[Opening DATASET RECORDS section]

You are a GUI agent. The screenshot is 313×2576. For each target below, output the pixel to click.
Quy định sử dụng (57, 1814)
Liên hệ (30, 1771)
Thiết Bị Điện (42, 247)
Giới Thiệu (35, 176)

[Closing DATASET RECORDS section]
[Opening DATASET RECORDS section]

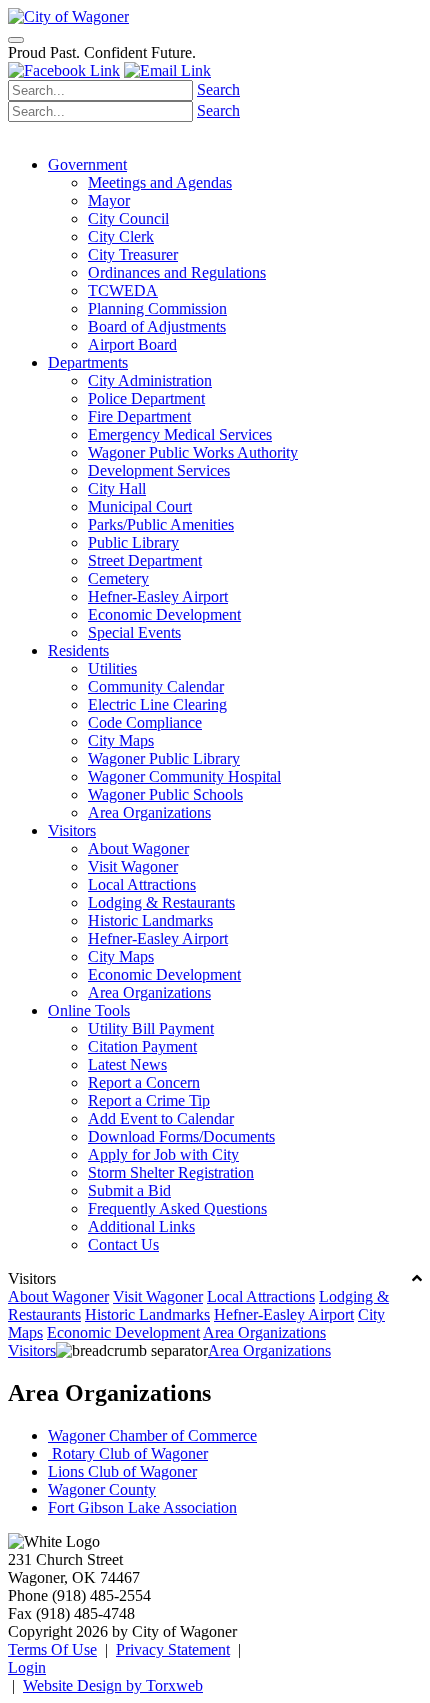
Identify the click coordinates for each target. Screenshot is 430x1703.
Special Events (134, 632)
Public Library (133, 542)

[Closing DATASET RECORDS section]

Whichever lines of the material hold the word "target", find and copy them.

[ANSWER TO THE EXERCISE]
You are a GUI agent. The screenshot is 313×2576. For each target below, output the pixel to click.
Identify the click coordinates for each target. Screenshot is 430x1703.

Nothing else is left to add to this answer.